Formation of TiO2_INN. 1 g of previously synthesised TiO2 nanoparticles was dispersed in 50 mL water. To this suspension, either 0.244 g (1.54 mmol) of 3-chloropropylphosphonic acid (TiO2_Cl) or 0.293 g (1.54 mmol) of N-imidazolylpropylphosphonic acid (TiO2_Im), dissolved in 100 mL distilled water, respectively, was added. The white suspensions were stirred at room temperature for 24 hours. For analysis, the modified particles were isolated via centrifugation, washed several times with ethanol and water, and finally dried in a desiccator over P2O5 under vacuum. The networking nucleophilic substitution reaction (TiO2_INN) was carried out by transferring 75 mL of the modified particles suspensions, TiO2_Cl and TiO2_Im, to a 250 mL round bottom flask and refluxed for 24 hours. Afterwards, the connected particles were centrifuged, washed two times with ethanol, and finally dried a desiccator over P2O5 in vacuum.

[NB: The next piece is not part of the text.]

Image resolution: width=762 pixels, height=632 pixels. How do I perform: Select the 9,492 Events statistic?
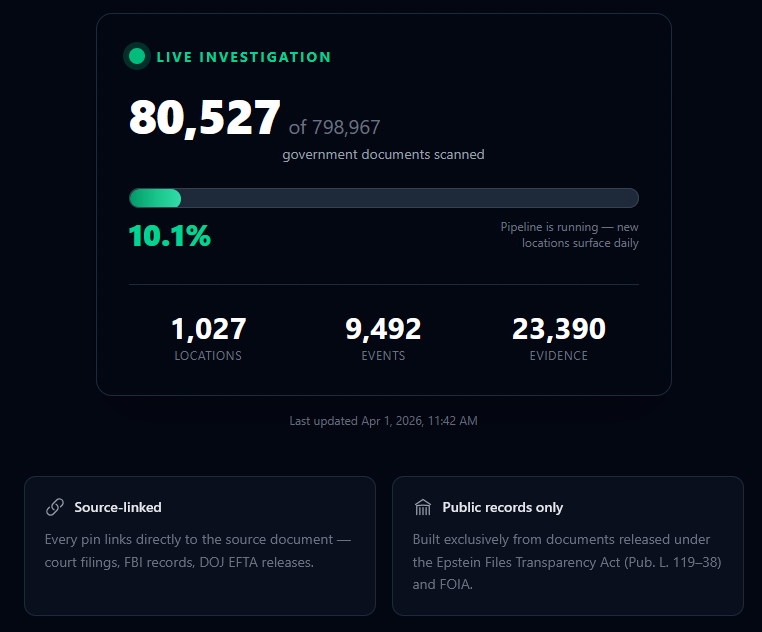coord(383,329)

Synthesis of the Zirconia Nanoparticles and Modification with P-Im or P-Cl: Formation of ZrO2_INN. ZrO2 nanoparticles were synthesized by heating 20 mL of an aqueous 4 molar solution of ZrOCl2 8H2O (80 mmol) to for 72 hours in a stainless-steel autoclave with a PTFE inlay. The particles were collected through precipitation with acetone and centrifugation. Afterwards, the nanoparticles were washed 3 times with ethanol and acetone, 20 mL, respectively. Finally, the crystalline, white powder was dried in a desiccator over P2O5 under vacuum.

For surface modification, 0.5 g of ZrO2 nanoparticles was dispersed in 50 mL water. To this suspension either 80 mg (0.5 mmol) of 3-chloropropylphosphonic acid (ZrO2_Cl) or 95 mg (0.5 mmol) of N-imidazolylpropylphosphonic acid (ZrO2_Im), dissolved in 50 mL distilled water, respectively, was added. The white suspensions were stirred at room temperature for 24 hours. For analysis, the modified particles were isolated via centrifugation, washed several times with water, ethanol, and acetone, and finally dried in a desiccator over P2O5 in vacuum. The networking nucleophilic substitution reaction (ZrO2_INN) was carried out by transferring the two differently modified zirconia nanoparticle suspensions to a 250 mL round bottom flask and refluxed for 24 hours. Afterwards, the connected particles were centrifuged, washed two times with ethanol, and finally dried a desiccator over P2O5 in vacuum.

3. Results and Discussion

The various INN materials were prepared by reacting imidazole-modified nanoparticle with chloroalkyl-modified nanoparticles (Scheme 1) [6, 7].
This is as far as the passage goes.